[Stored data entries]
---+---
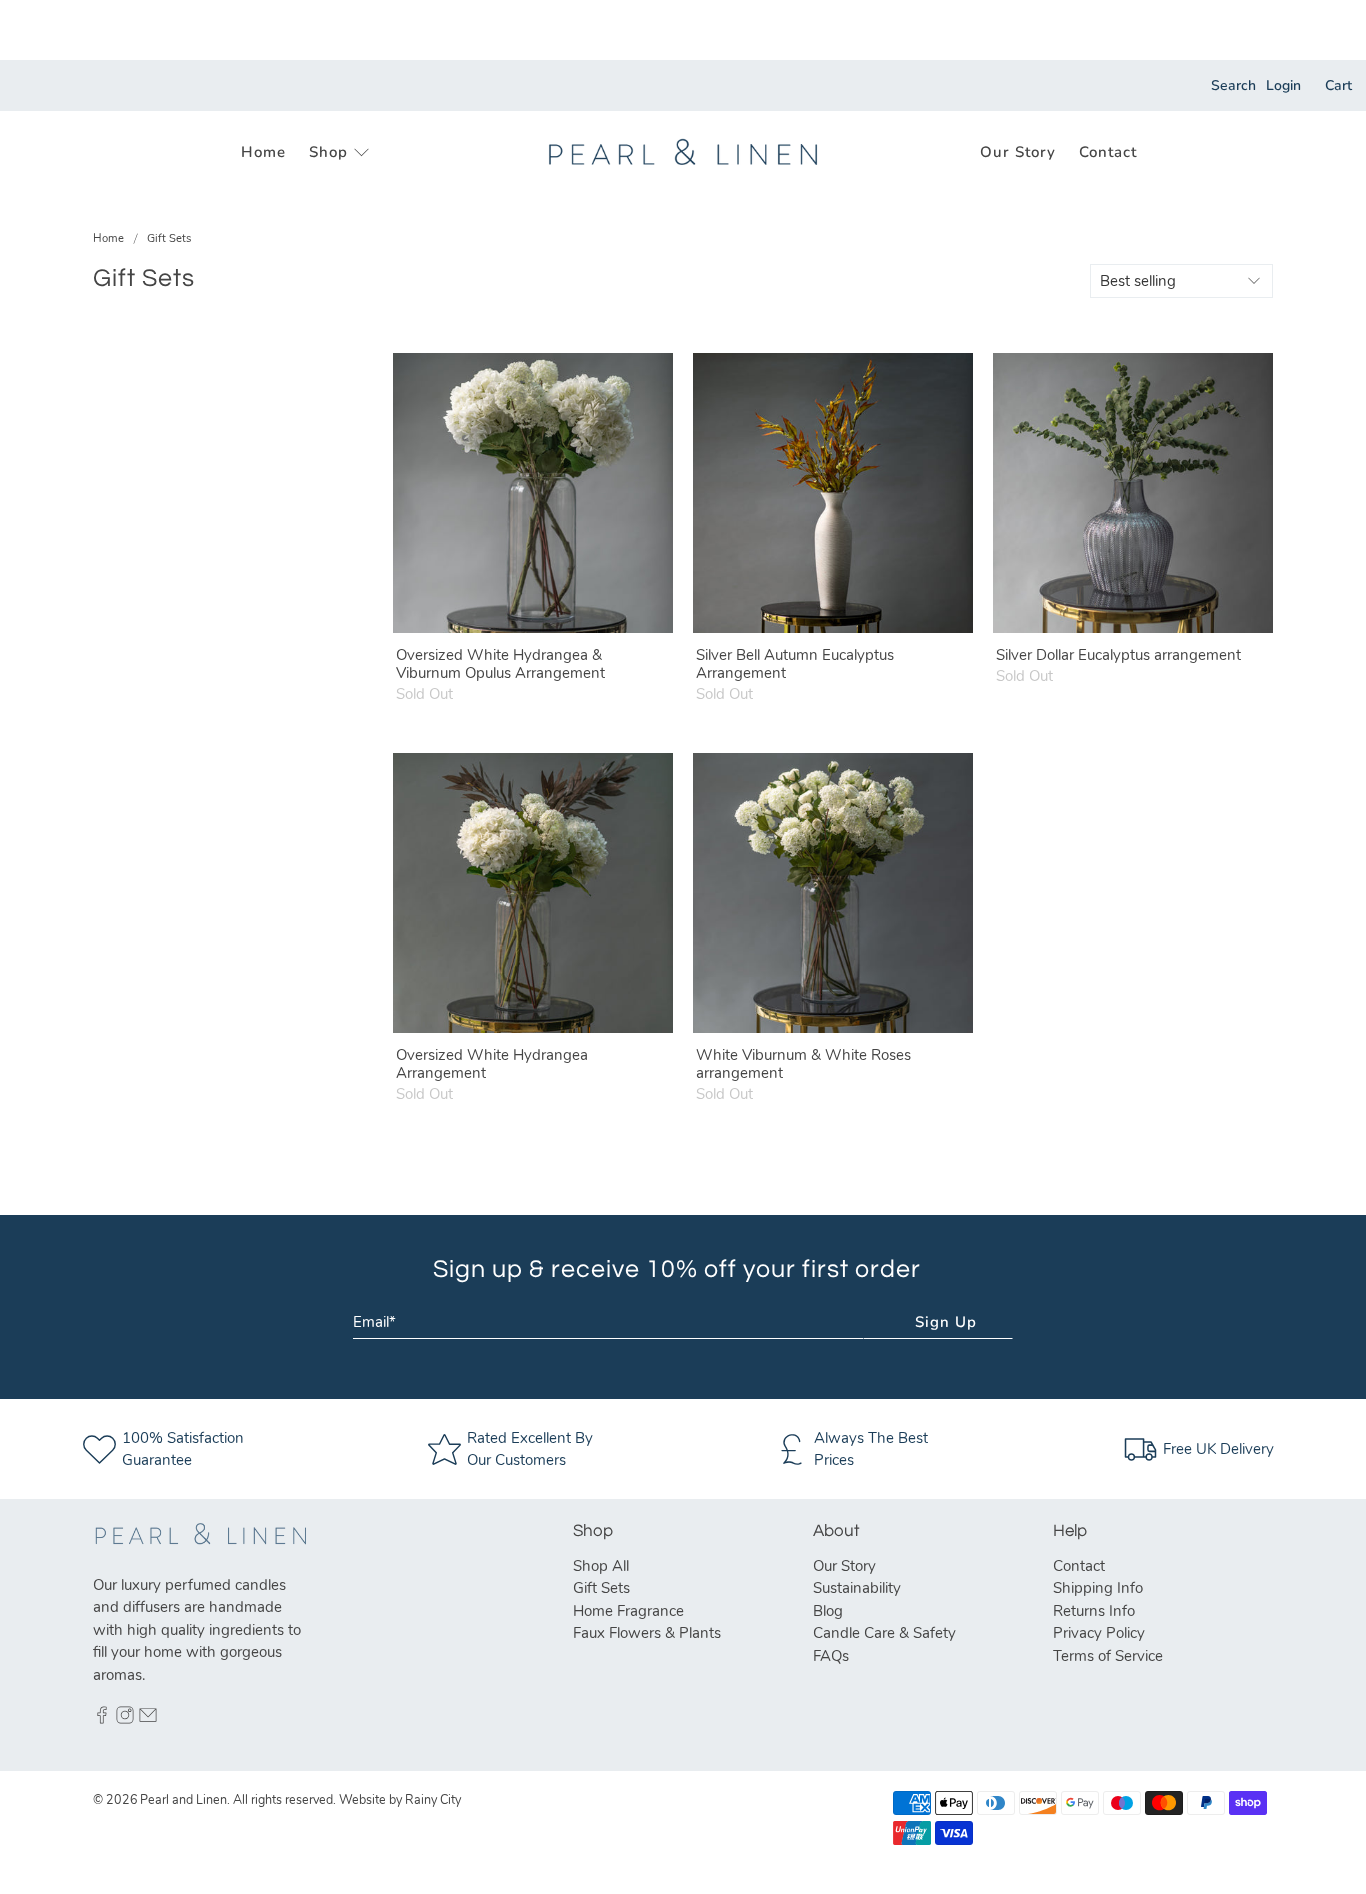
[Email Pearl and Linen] (148, 1719)
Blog (828, 1611)
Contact (1108, 152)
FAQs (831, 1656)
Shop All (601, 1566)
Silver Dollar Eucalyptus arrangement (1118, 654)
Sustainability (857, 1588)
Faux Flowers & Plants (647, 1633)
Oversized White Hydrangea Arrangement (492, 1063)
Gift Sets (169, 238)
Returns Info (1094, 1611)
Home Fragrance (628, 1611)
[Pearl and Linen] (683, 152)
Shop (328, 152)
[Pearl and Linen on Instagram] (125, 1719)
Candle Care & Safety (884, 1633)
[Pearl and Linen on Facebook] (102, 1719)
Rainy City (433, 1799)
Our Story (1018, 152)
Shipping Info (1098, 1588)
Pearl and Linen (183, 1799)
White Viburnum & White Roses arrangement (803, 1063)
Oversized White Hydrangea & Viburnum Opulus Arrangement (500, 663)
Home (263, 152)
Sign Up (946, 1322)
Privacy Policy (1099, 1633)
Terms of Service (1108, 1656)
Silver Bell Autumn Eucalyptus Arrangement (795, 663)
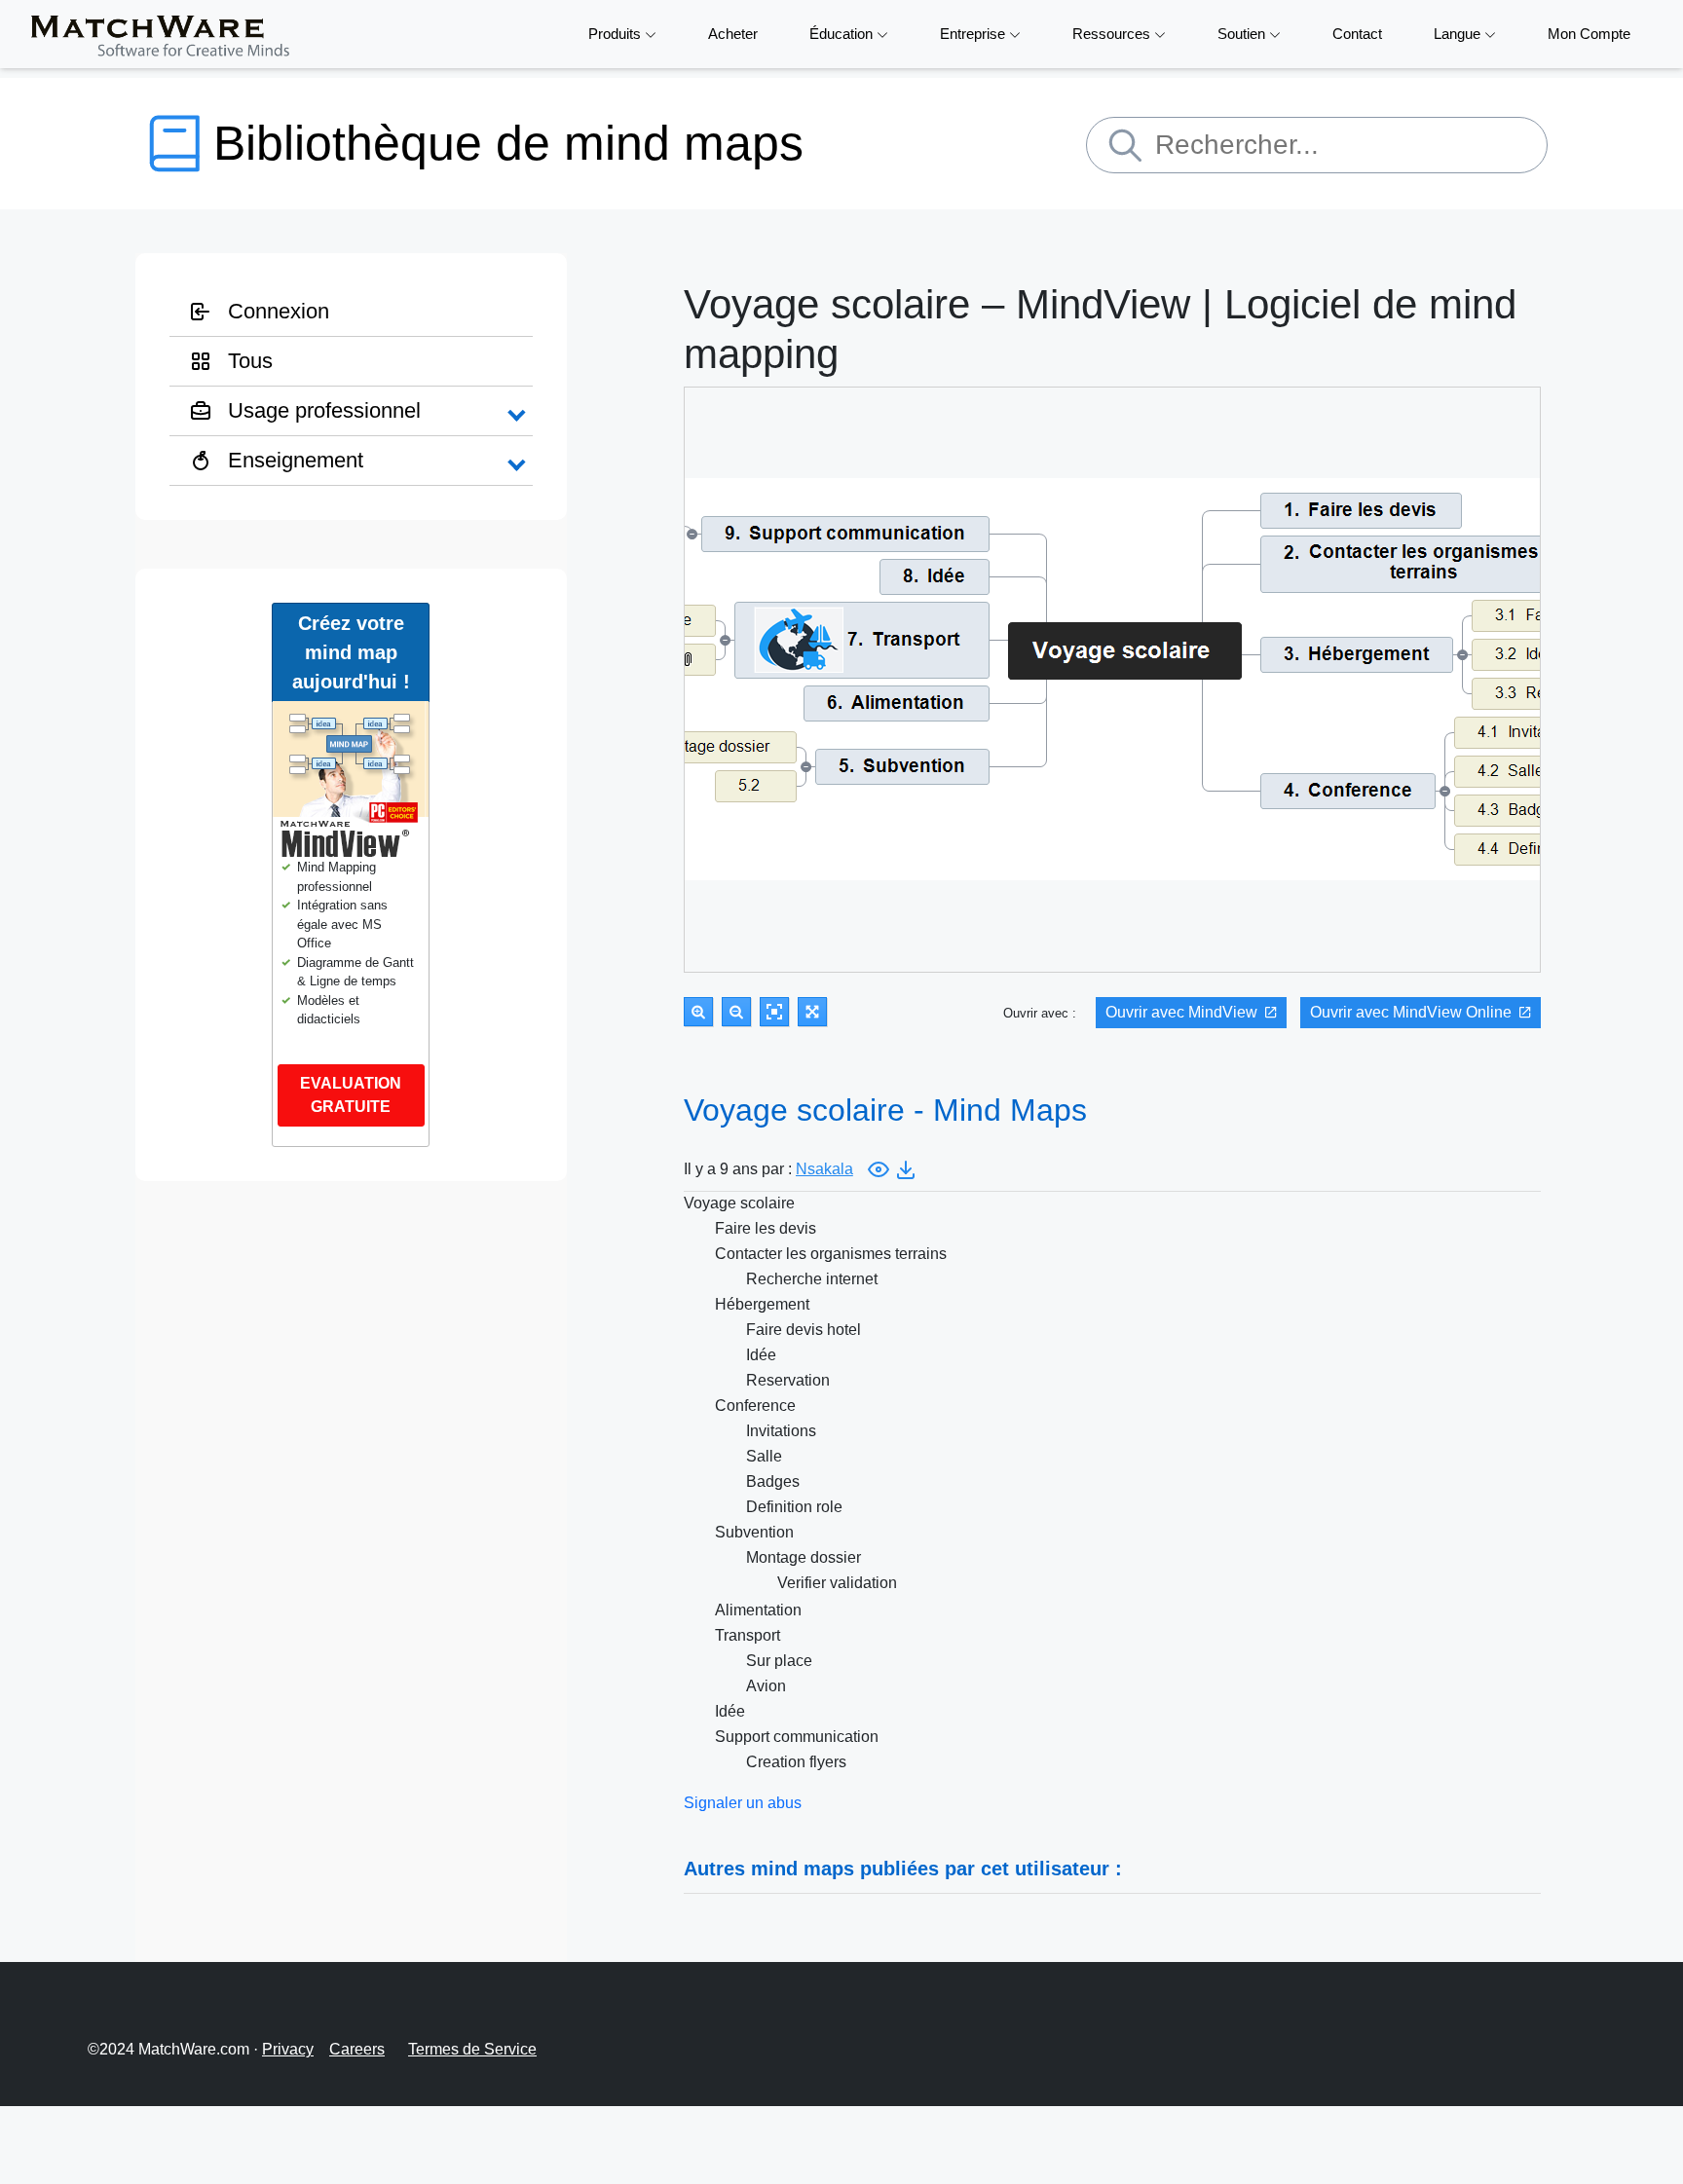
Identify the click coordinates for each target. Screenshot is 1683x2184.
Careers (357, 2049)
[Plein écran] (812, 1011)
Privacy (288, 2049)
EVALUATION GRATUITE (350, 1095)
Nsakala (824, 1169)
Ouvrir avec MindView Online (1411, 1012)
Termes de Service (472, 2049)
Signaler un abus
---+---
* [Exercise aim]: Repeat the records exactly but leave out the images.

* [Task output]:
[Email Pearl and Linen] (148, 1719)
Blog (828, 1611)
Contact (1108, 152)
FAQs (831, 1656)
Shop All (601, 1566)
Silver Dollar Eucalyptus arrangement (1118, 654)
Sustainability (857, 1588)
Faux Flowers & Plants (647, 1633)
Oversized White Hydrangea Arrangement (492, 1063)
Gift Sets (169, 238)
Returns Info (1094, 1611)
Home Fragrance (628, 1611)
[Pearl and Linen] (683, 152)
Shop (328, 152)
[Pearl and Linen on Instagram] (125, 1719)
Candle Care & Safety (884, 1633)
[Pearl and Linen on Facebook] (102, 1719)
Rainy City (433, 1799)
Our Story (1018, 152)
Shipping Info (1098, 1588)
Pearl and Linen (183, 1799)
White Viburnum & White Roses arrangement (803, 1063)
Oversized White Hydrangea & Viburnum Opulus Arrangement (500, 663)
Home (263, 152)
Sign Up (946, 1322)
Privacy Policy (1099, 1633)
Terms of Service (1108, 1656)
Silver Bell Autumn Eucalyptus Arrangement (795, 663)
Identify the click coordinates for each target. Screenshot is 1683x2184.
Careers (357, 2049)
[Plein écran] (812, 1011)
Privacy (288, 2049)
EVALUATION GRATUITE (350, 1095)
Nsakala (824, 1169)
Ouvrir avec MindView Online (1411, 1012)
Termes de Service (472, 2049)
Signaler un abus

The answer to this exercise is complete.